I can barely recall Mrs. Kelly's face. I do think she was fairly old, had grey hair and still lived with her mother, who must have been ancient. But Mrs. Kelly was devoted to her occupation and her students, and I looked forward to our weekly lessons, which I kept up with for many, many years.
I still remember many of Mrs. Kelly's instructions on how to hold my hands (curved over the keys) and the best way to do the fingering as I moved up and down the keyboard practicing scales. I progressed through all the John Thompson song books, some of which I still own and cherish. But the piece of advice I remember the most is one I have taken to heart - and used as a mantra throughout my life. "Make the Melody Sing," she would say, as I hashed out my rendition of some well-known classical standard I had practiced that week.
Make the Melody Sing. Those words have come back to me, again and again, throughout my life. What is the most important thing? What route to I want to follow? What is it I'm trying to do here?

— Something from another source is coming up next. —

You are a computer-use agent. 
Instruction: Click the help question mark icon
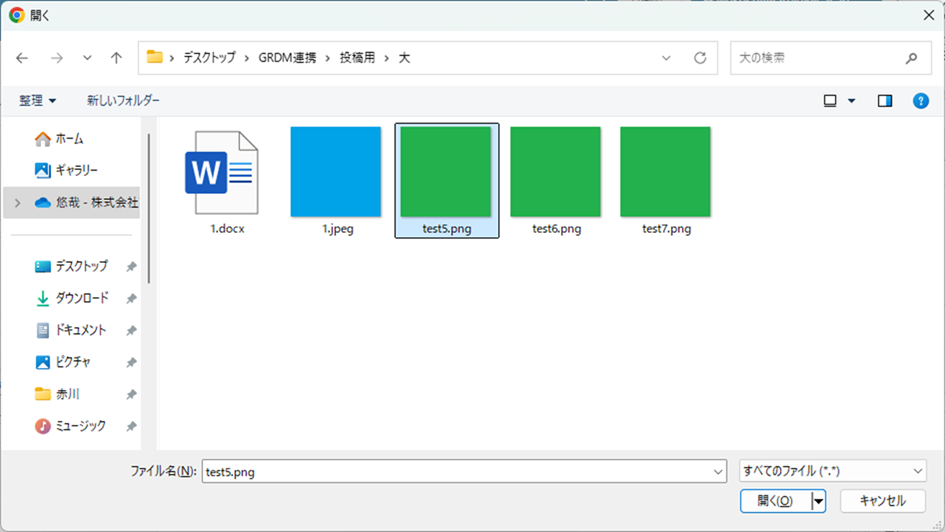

And now, as I hash through words and different renditions of a novel manuscript I'm working on, as I practice and fumble and try to find the best fingering, the correct format, and the right words to make up a story out of thin air, Mrs. Kelly's words spring to mind once again. Make the Melody Sing.
What is it I'm really trying to say? What is the most important thing here? What is the meaning of this story? Because at some point in a novel, maybe half-way through, maybe 3/4 of the way, maybe towards the end, those questions hit you smack in the face and demand to be answered. And when that happens, when I'm searching for the theme of a story, for the thread of an idea that flows from the beginning to the end, and cannot seem to grasp it, I sometimes remember my old piano teacher's word and it really, really helps me.
Make the Melody Sing.
Thank you, Mrs. Kelly, for your sound advice.